Is Bursa Malaysia over-reliant on EPF and KWAP?

Is Bursa Malaysia over-reliant on EPF and KWAP?

Low free-float levels, restricted access, and lack of growth-oriented listings are driving foreign investors away from the Malaysian equities market.

Malaysia’s equities market has lagged many of its regional peers in recent years, and a significant part of the challenge appears structural rather than cyclical.

Foreign institutional investors, once a crucial source of liquidity, have been steadily retreating.

As of Sept 30, 2025, net portfolio equity outflows reached RM16.4 billion, nearly four times the full-year outflow in 2024 based on an RHB Research note in October 2025, reflecting a deepening lack of confidence among global funds.
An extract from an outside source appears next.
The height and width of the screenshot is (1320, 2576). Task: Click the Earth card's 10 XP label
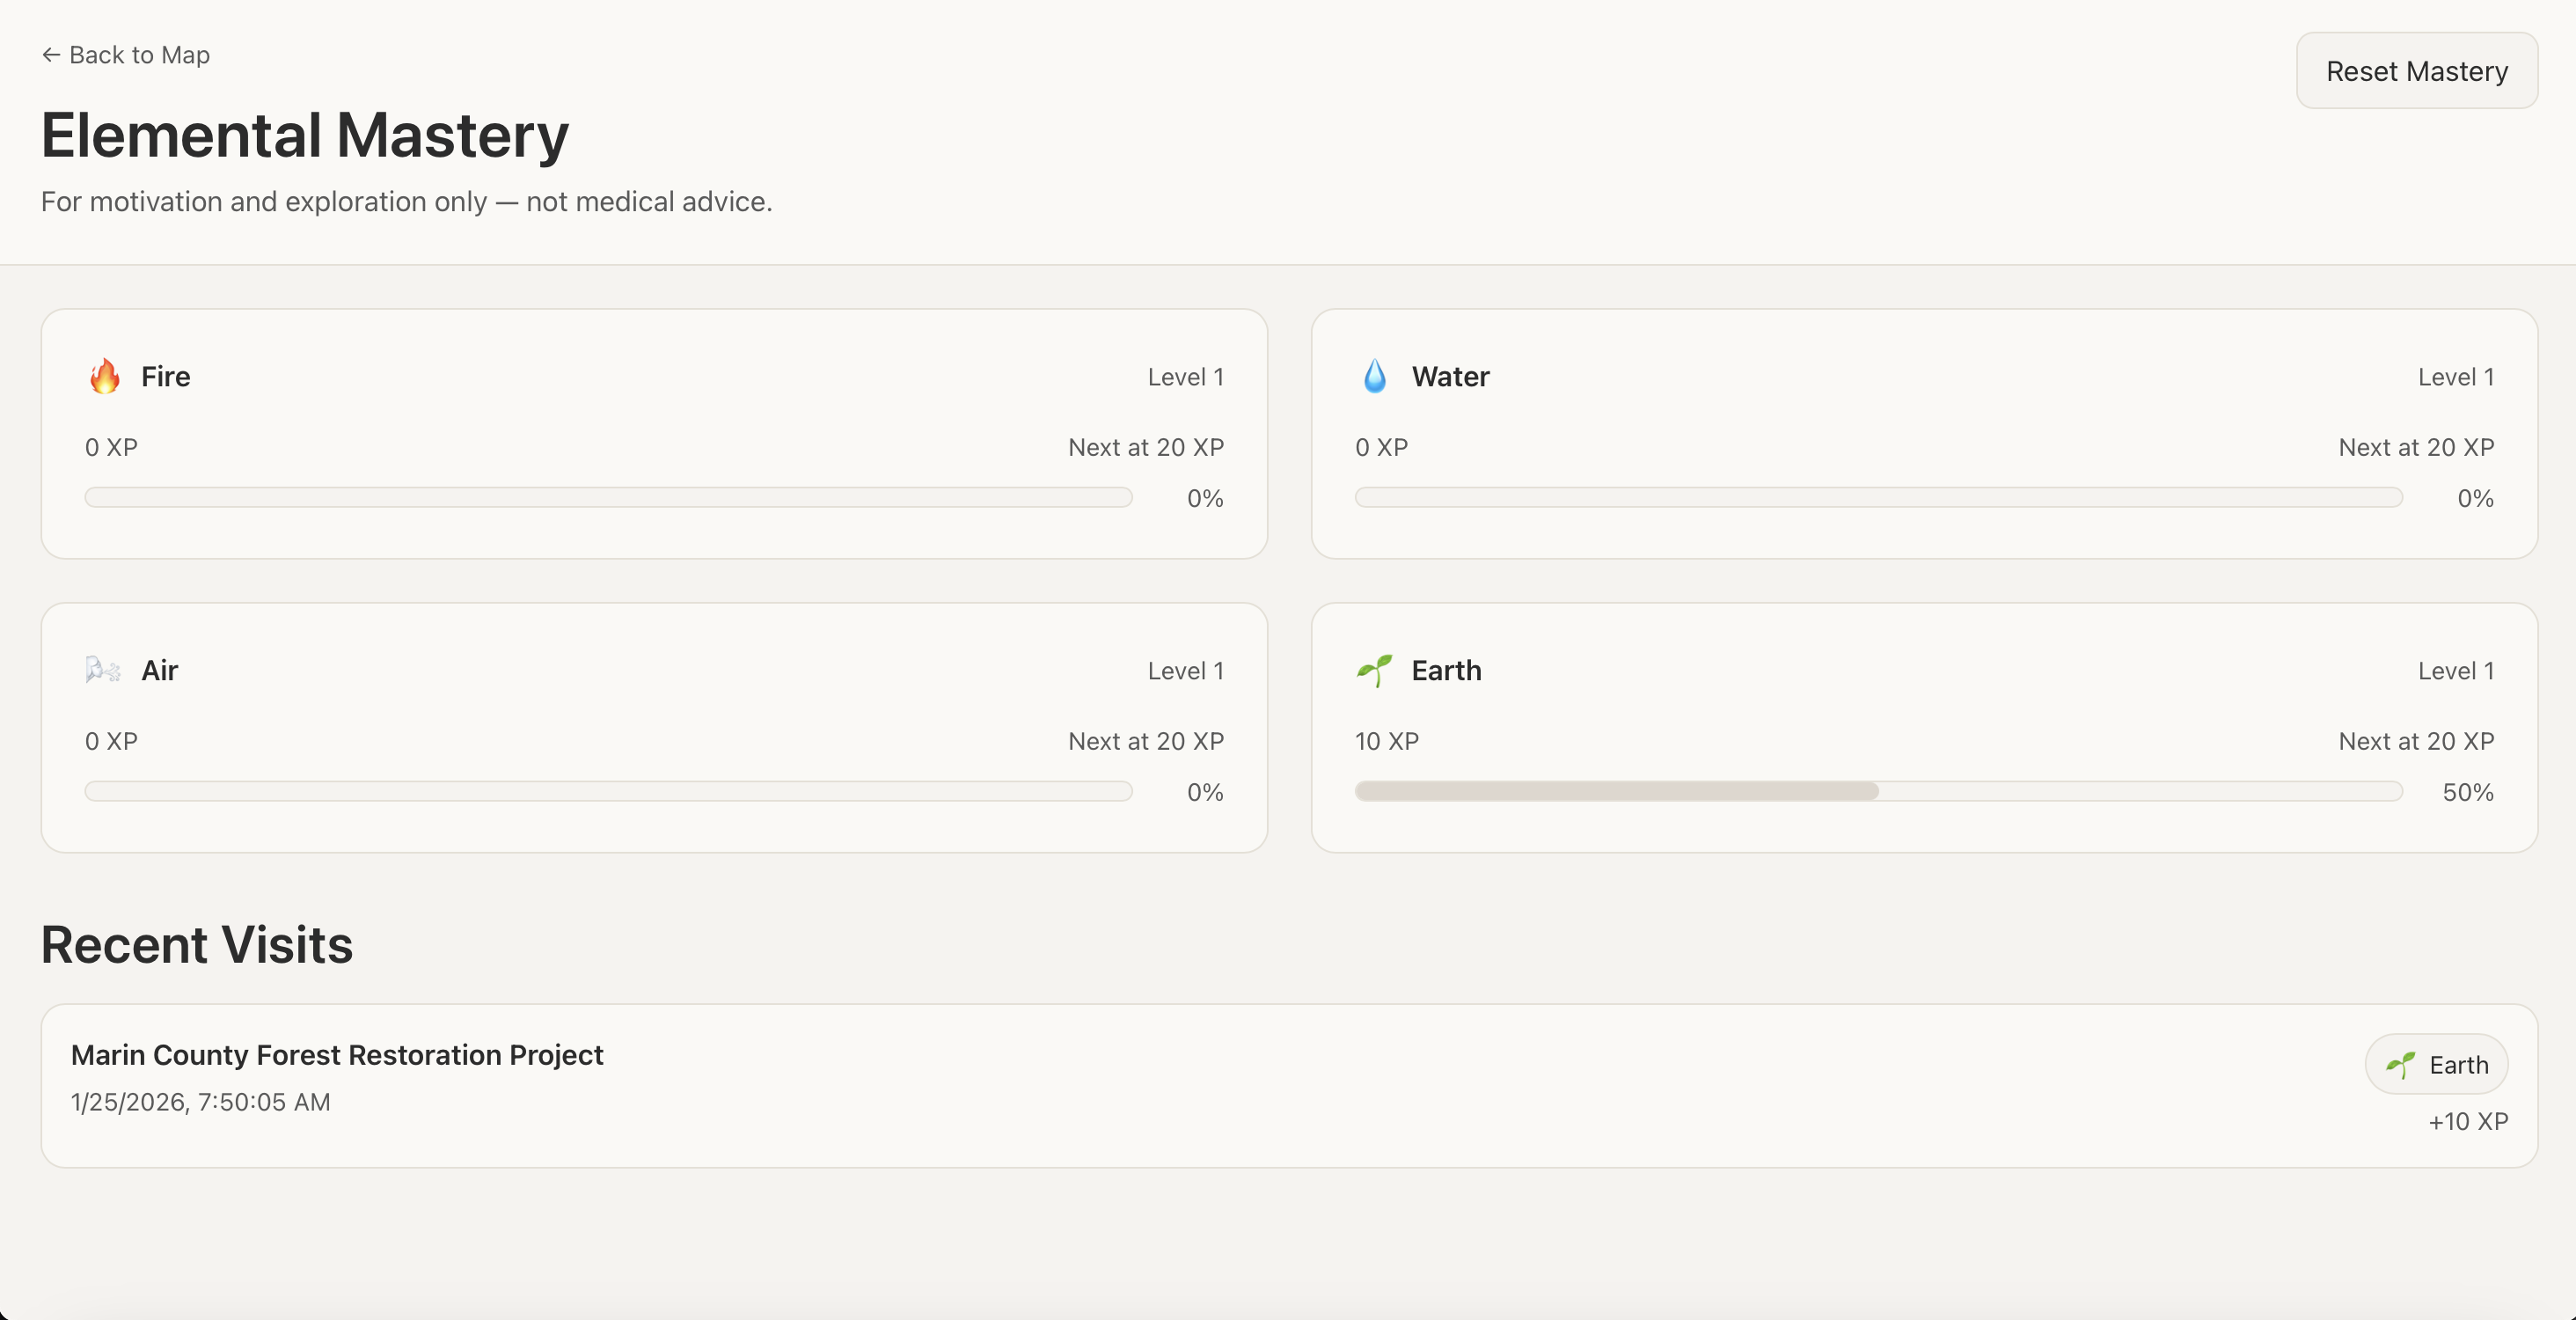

This shift has driven foreign shareholding in Malaysian equities to just 19% of market capitalisation — an all time low, as per a CIMB Research report.
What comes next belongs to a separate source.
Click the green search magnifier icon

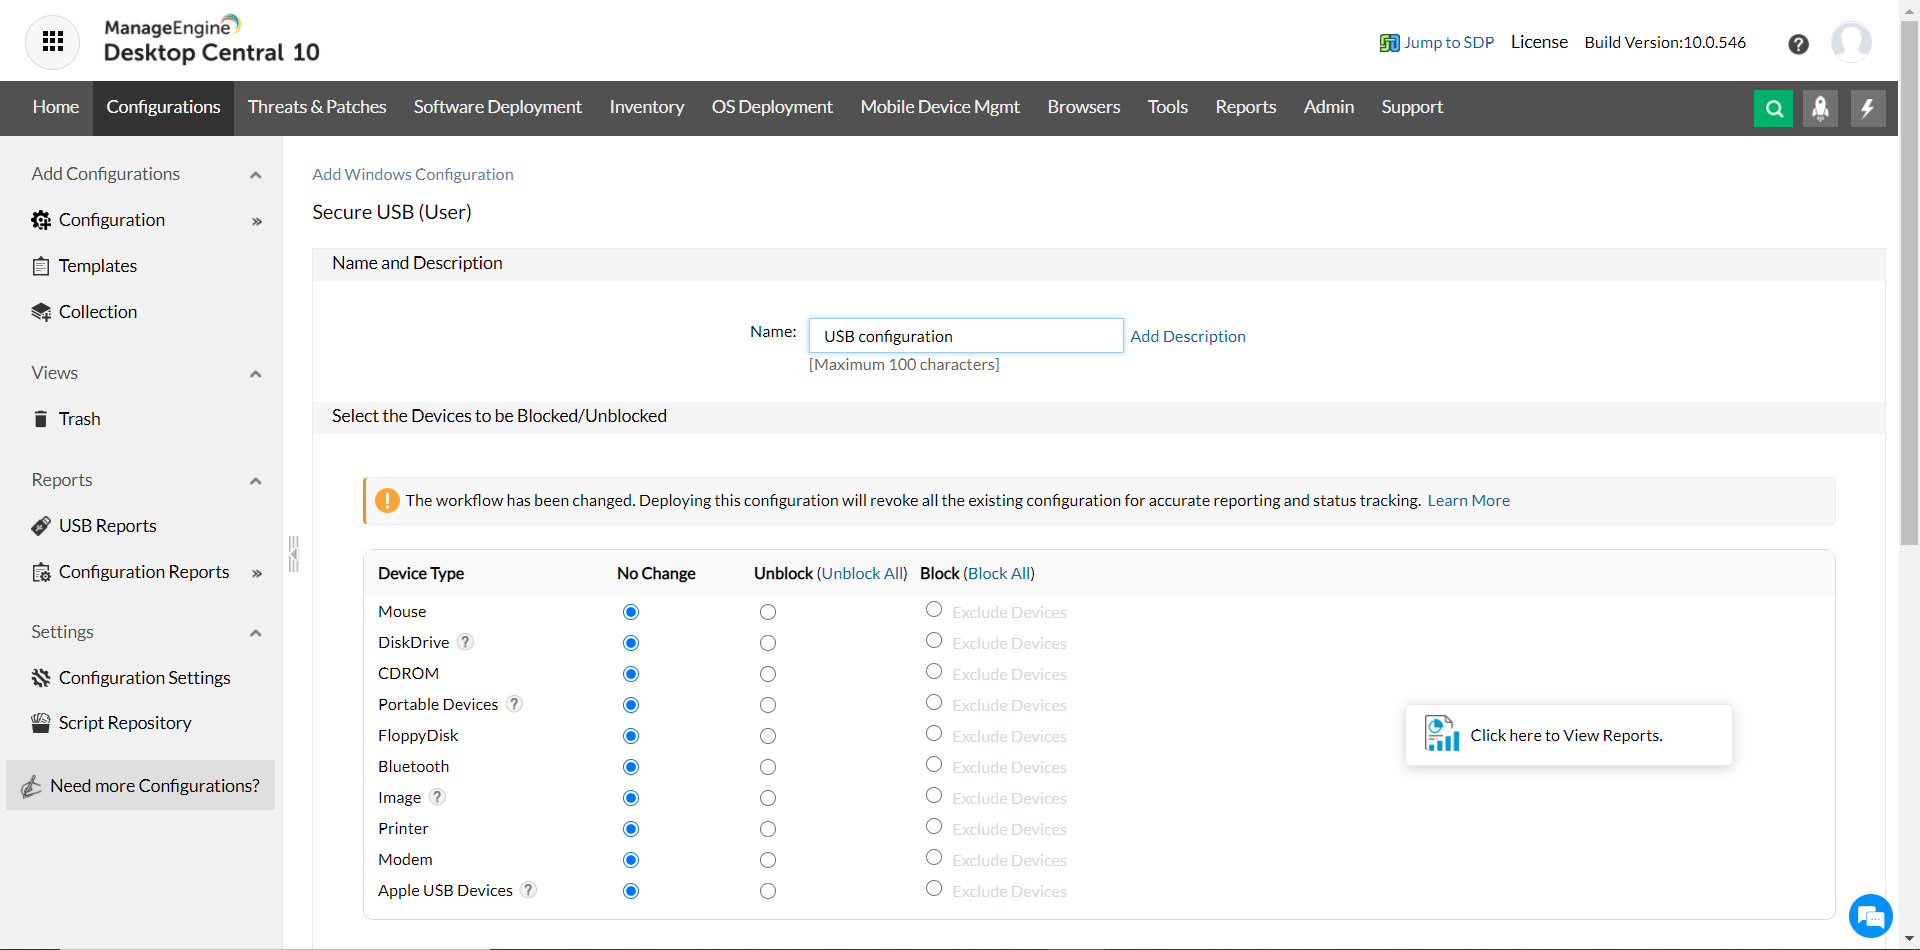(x=1774, y=108)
As foreign participation shrinks, the responsibility of supporting market liquidity has fallen increasingly on large domestic institutional investors, particularly the Employees Provident Fund (EPF) and Kumpulan Wang Persaraan (KWAP).

Institutional investors already hold dominant positions across many Malaysian public companies, leading to reduced free float and a narrower pool of tradable shares.
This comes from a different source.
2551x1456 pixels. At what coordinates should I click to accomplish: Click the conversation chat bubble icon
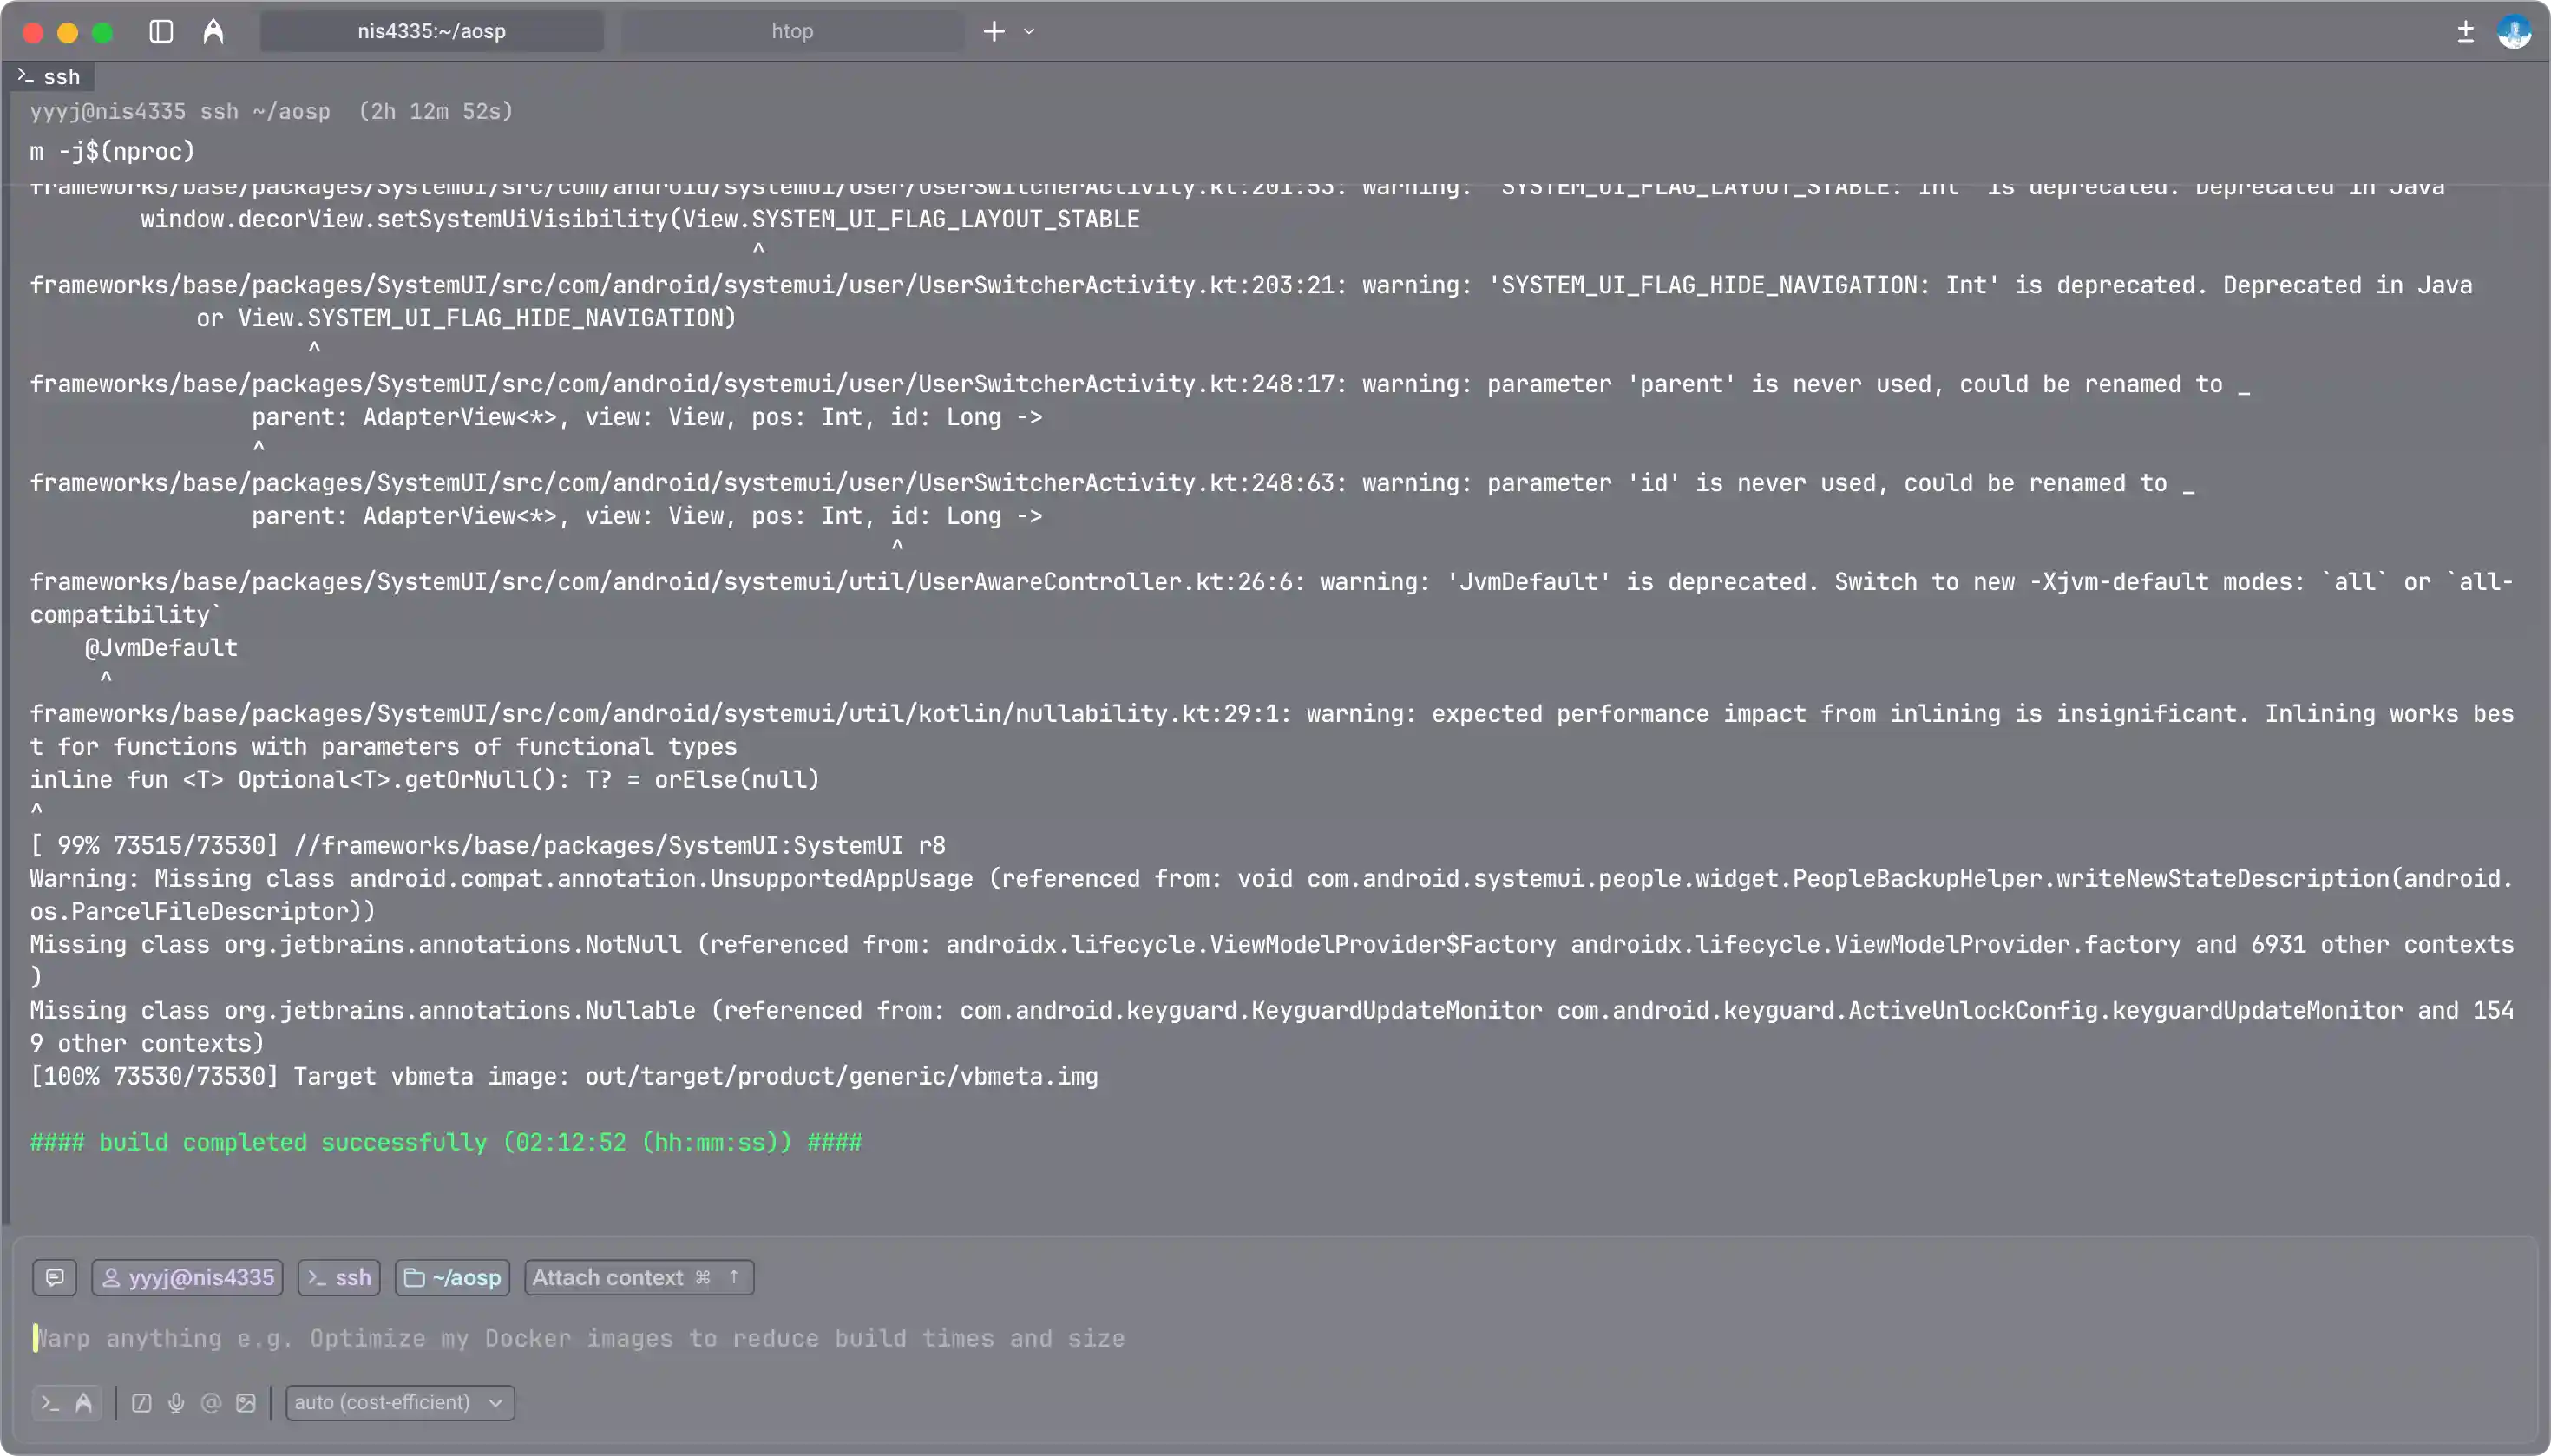[x=55, y=1277]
The consequence is a market whose movements can be disproportionately shaped by the rebalancing actions and asset-allocation priorities of a small number of large funds.

While institutional stability may help prevent steep market corrections, it also results in muted price discovery and limited upside, particularly when these institutions are cautious or not actively accumulating equities.

Analysts from Maybank Investment Bank and CGS International have long highlighted how EPF’s periodic selling or rebalancing activity often coincides with broad market softness, underscoring its influence.

When foreign investors exit and domestic institutions hesitate at the same time, trading volumes can rapidly stagnate, leaving the market without a strong alternative source of demand to sustain valuations.

This structural imbalance raises an important question: can Malaysia continue to rely so heavily on its retirement and pension funds to keep the market functioning?

EPF and KWAP undoubtedly play valuable economic roles, but an equity market driven primarily by government-linked institutions risks becoming less attractive to both global and domestic investors who expect vibrancy, diversity, liquidity, and competitive pricing.

As the pool of active investors narrows, companies also lose the benefits of broader shareholder engagement, including market-driven governance and long-term capital seeking growth rather than only stability.

Research from the World Bank and the Orgainsation for Economic Cooperation and Development (OECD) on emerging-market liquidity repeatedly emphasises that markets dominated by state-linked funds tend to exhibit lower turnover and weaker price discovery.

For Bursa Malaysia to regain momentum, investor participation must deepen and diversify.

Improvements in free-float levels, better market accessibility, and more growth-oriented listings could draw renewed interest from both foreign funds and Malaysian retail investors.

Without these changes, the market will remain heavily dependent on a few large hands — and its long-term performance will continue to hinge on whether EPF and KWAP are willing and able to keep buying.

 

The views expressed are those of the writer and do not necessarily reflect those of FMT.